Don’t worry mom, I’ll send Dad home to you on Monday in one piece.
There is some crazy stuff happening in this world. I won’t blog about Virginia Tech. Not because I don’t care, but because I am sure the media will cover it way too much anyway and I’d like to think all involved will get some privacy to deal with this horrible tragedy away from the world’s curious eyes.
But, there is weird stuff happening in my house right now. Good crazy in this case, but odd all the same. My father read a whole book in less than two days. If you know my father, you need not read on to realize we must have entered the twilight zone. The fact that he read a book at all is amazing; he hates reading. But that he finished it, dare I say quicker than I did, is really a feat. But, hold on to your hats! This morning, he came into the office, sniffing around our bookshelf for another one. Yes, Mom, it’s true!
Unfortunately, he picked the wrong shelf to peruse. On Writing Well ? he questioned, eyebrows raised. No wait, how about The Complete Book of Triathlons ? I think he left empty-handed. I didn’t have the courage to point him to the piles on the floor (the big, cheap bookshelf has finally collapsed under the weight of words) containing works by Toni Morrison, Shakespeare, E.M. Forster, and Jane Austen for starters. I don’t push my luck. But maybe Nick Hornby can entertain…
This can only mean one thing. I am a crappy host. Or maybe we just don’t get enough channels with our Freeview.
Ya se flippin’ fue, baby!
From LA via Australia, the boys from SoCal made it to Shepherd’s Bush Empire for an action-packed, sold-out show on Friday night. Despite serious sound issues, the group’s energy carried through to the crowd and we were all bouncing. I was there on the floor, standing three rows back, holding my own between two REALLY tall guys, one of which was not there before me, thank you very much. I knew what he was up to. He kept trying to get an edge on me. To shimmy his way in straight in front of me. I felt like Monica in the Friends episode where she’s taken Rachel and Phoebe to the bargain barn for her wedding dress (minus the whistles, unfortunately!). When you find the dress, hold on to it and don’t give it up for your life! That’s kind of how I felt about my spot. We dance sparred for our prime location for a few songs until my annoyance level hit near breaking point. The night could have progressed in two ways: me kneeing the guy in the groin, or me giving up front center gracefully.
He’s probably still in the hospital, and his chances for progeny are slim.

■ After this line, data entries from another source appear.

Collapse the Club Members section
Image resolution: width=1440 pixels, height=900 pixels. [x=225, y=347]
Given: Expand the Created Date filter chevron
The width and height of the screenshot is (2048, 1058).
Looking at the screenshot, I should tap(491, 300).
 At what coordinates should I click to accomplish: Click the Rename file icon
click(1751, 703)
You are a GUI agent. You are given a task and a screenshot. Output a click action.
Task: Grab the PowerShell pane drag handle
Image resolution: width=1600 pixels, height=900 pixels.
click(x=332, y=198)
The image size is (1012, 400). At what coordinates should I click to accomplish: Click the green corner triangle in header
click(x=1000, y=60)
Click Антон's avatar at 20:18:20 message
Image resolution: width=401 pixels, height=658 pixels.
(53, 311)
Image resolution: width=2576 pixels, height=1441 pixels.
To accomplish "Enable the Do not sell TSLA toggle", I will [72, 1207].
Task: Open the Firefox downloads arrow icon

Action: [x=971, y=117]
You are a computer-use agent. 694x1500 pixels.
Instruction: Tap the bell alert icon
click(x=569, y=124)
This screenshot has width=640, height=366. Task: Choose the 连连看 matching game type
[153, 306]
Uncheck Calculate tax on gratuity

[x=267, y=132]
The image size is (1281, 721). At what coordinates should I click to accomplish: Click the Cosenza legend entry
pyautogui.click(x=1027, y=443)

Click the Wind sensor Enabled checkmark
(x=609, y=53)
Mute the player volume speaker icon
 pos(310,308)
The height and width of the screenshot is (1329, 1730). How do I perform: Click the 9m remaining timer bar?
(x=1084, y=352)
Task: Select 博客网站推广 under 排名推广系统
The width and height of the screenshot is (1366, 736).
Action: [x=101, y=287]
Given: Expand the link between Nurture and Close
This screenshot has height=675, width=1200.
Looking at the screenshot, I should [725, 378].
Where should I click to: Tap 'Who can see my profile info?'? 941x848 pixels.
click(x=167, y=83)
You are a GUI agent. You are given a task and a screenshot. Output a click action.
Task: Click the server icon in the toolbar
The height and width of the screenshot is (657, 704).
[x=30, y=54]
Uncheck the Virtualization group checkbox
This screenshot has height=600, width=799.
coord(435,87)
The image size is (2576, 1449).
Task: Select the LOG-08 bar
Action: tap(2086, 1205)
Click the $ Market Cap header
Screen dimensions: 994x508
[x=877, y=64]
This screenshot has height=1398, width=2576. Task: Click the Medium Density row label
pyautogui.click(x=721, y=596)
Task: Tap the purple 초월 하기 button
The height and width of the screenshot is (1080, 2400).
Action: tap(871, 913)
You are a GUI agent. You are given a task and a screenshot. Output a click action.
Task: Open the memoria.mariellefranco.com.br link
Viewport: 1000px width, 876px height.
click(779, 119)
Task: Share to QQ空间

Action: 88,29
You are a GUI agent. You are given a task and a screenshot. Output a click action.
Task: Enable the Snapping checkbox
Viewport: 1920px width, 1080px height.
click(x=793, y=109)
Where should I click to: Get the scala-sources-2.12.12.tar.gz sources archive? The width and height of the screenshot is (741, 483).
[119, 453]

Kidding, kidding! I’m not about violence, Ozomatli aren’t about violence, and I wondered how it would look getting thrown out of the venue for starting a fight, wearing my “people are still for peace” T-shirt. We moved it back a bit and two things happened. The sound improved and I had more room to dance. We also ended up in good position to join the Ozo conga line at the end of the show. Ha, ha. I win!
I must give props to Crunchy husband for his patience with my excitement for this evening. Though, I think he ended up enjoying the show as much as I did. He keeps chanting Ozomatli shop at Safeway. He thinks he’s so funny.